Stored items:
"""
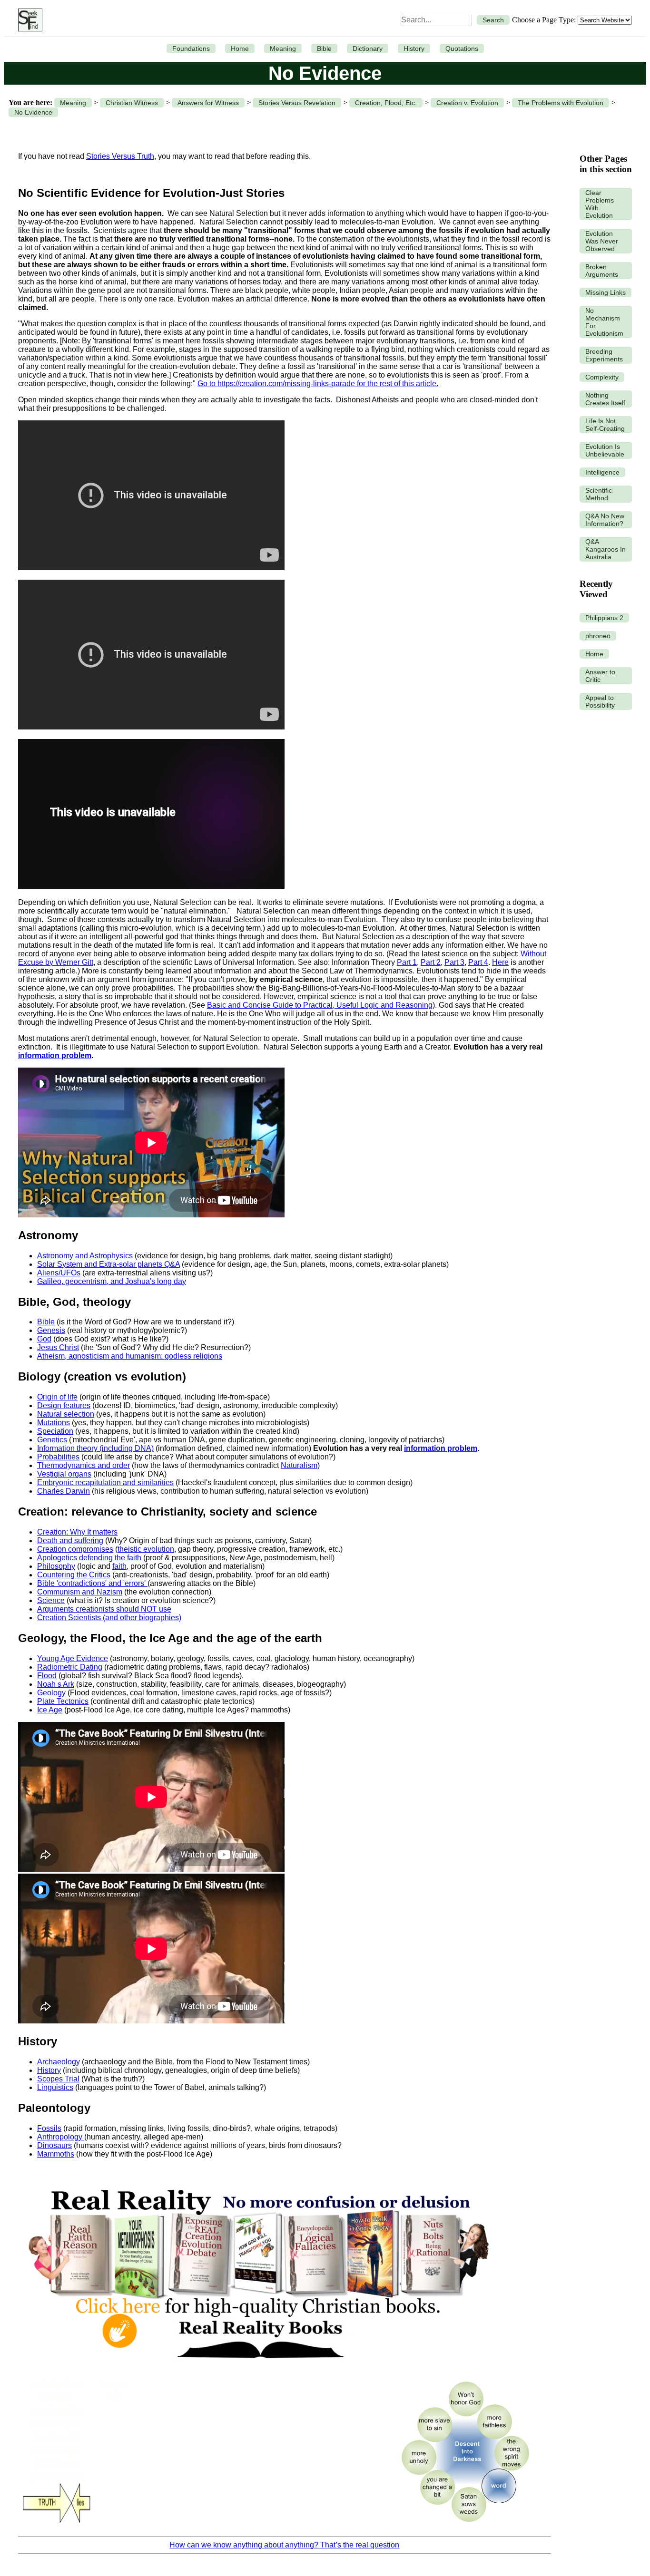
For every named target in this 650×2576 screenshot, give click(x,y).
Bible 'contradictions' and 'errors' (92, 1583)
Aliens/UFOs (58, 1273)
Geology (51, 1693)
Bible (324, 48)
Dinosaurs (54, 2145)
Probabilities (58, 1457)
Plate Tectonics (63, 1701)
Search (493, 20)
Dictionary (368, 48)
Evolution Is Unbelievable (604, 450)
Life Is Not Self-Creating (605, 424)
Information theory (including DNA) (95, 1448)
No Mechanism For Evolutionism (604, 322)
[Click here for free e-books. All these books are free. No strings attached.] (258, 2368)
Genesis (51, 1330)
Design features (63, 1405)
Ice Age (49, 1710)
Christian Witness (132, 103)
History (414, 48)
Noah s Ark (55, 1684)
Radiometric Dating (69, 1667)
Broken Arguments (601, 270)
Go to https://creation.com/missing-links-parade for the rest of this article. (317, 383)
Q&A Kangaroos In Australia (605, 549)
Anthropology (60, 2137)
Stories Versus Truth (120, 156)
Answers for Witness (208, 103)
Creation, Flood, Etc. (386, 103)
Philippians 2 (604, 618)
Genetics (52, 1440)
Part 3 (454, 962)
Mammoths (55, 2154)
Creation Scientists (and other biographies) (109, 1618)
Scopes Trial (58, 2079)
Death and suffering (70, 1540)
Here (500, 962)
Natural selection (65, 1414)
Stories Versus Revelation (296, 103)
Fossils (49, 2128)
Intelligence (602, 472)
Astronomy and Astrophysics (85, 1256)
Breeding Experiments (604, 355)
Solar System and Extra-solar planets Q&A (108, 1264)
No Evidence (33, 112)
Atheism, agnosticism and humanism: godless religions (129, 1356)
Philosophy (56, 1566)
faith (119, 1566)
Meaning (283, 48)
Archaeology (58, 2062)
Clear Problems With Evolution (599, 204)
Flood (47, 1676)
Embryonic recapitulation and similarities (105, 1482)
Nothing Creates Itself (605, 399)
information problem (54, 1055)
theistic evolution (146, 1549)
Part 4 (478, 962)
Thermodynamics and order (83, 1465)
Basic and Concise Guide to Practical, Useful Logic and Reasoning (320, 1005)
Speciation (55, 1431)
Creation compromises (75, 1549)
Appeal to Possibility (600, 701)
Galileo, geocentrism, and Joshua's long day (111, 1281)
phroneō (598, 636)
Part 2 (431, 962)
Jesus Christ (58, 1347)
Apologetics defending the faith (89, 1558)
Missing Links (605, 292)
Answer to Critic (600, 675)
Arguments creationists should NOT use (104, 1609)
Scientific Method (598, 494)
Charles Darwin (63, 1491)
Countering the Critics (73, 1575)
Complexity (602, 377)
"""
**What you have to do:** Beginning with the first line of the entries above, repeat each line word for word until the line with "information problem (54, 1055)" has been given too. Omit the pictures.

**Exercise answer:**
For every named target in this 650×2576 screenshot, give click(x,y).
Bible 'contradictions' and 'errors' (92, 1583)
Aliens/UFOs (58, 1273)
Geology (51, 1693)
Bible (324, 48)
Dinosaurs (54, 2145)
Probabilities (58, 1457)
Plate Tectonics (63, 1701)
Search (493, 20)
Dictionary (368, 48)
Evolution Is Unbelievable (604, 450)
Life Is Not Self-Creating (605, 424)
Information theory (including DNA) (95, 1448)
No Mechanism For Evolutionism (604, 322)
[Click here for free e-books. All these books are free. No strings attached.] (258, 2368)
Genesis (51, 1330)
Design features (63, 1405)
Ice Age (49, 1710)
Christian Witness (132, 103)
History (414, 48)
Noah s Ark (55, 1684)
Radiometric Dating (69, 1667)
Broken Arguments (601, 270)
Go to https://creation.com/missing-links-parade for the rest of this article. (317, 383)
Q&A Kangaroos In Australia (605, 549)
Anthropology (60, 2137)
Stories Versus Truth (120, 156)
Answers for Witness (208, 103)
Creation, Flood, Etc. (386, 103)
Philippians 2 (604, 618)
Genetics (52, 1440)
Part 3 (454, 962)
Mammoths (55, 2154)
Creation Scientists (and other biographies) (109, 1618)
Scopes Trial (58, 2079)
Death and suffering (70, 1540)
Here (500, 962)
Natural selection (65, 1414)
Stories Versus Revelation (296, 103)
Fossils (49, 2128)
Intelligence (602, 472)
Astronomy and Astrophysics (85, 1256)
Breeding Experiments (604, 355)
Solar System and Extra-solar planets Q&A (108, 1264)
No Evidence (33, 112)
Atheism, agnosticism and humanism: godless religions (129, 1356)
Philosophy (56, 1566)
faith (119, 1566)
Meaning (283, 48)
Archaeology (58, 2062)
Clear Problems With Evolution (599, 204)
Flood (47, 1676)
Embryonic recapitulation and similarities (105, 1482)
Nothing Creates Itself (605, 399)
information problem (54, 1055)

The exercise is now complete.